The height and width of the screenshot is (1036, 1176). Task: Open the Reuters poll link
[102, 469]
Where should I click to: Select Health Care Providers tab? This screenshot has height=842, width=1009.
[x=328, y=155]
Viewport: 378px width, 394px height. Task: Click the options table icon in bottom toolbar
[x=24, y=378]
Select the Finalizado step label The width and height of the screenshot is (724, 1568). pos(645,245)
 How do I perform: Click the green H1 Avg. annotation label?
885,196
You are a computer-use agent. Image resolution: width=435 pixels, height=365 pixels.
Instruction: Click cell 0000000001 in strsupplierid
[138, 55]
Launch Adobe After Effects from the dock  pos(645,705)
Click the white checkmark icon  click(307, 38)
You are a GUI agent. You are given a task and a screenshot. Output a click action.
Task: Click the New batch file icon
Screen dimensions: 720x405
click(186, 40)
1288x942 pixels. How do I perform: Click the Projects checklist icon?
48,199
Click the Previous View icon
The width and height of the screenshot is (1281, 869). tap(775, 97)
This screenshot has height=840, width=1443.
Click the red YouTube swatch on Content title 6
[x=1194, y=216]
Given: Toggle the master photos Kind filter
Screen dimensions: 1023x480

_Requirement_
Copy each line of the data above exactly as it appears.

_Finished exercise_
The height and width of the screenshot is (1036, 1176). Task: Open the Reuters poll link
[102, 469]
Where should I click to: Select Health Care Providers tab? This screenshot has height=842, width=1009.
[x=328, y=155]
Viewport: 378px width, 394px height. Task: Click the options table icon in bottom toolbar
[x=24, y=378]
Select the Finalizado step label The width and height of the screenshot is (724, 1568). pos(645,245)
 How do I perform: Click the green H1 Avg. annotation label?
885,196
You are a computer-use agent. Image resolution: width=435 pixels, height=365 pixels.
Instruction: Click cell 0000000001 in strsupplierid
[138, 55]
Launch Adobe After Effects from the dock  pos(645,705)
Click the white checkmark icon  click(307, 38)
You are a GUI agent. You are given a task and a screenshot. Output a click action.
Task: Click the New batch file icon
Screen dimensions: 720x405
click(186, 40)
1288x942 pixels. How do I perform: Click the Projects checklist icon?
48,199
Click the Previous View icon
The width and height of the screenshot is (1281, 869). tap(775, 97)
This screenshot has height=840, width=1443.
Click the red YouTube swatch on Content title 6
[x=1194, y=216]
Given: Toggle the master photos Kind filter
Screen dimensions: 1023x480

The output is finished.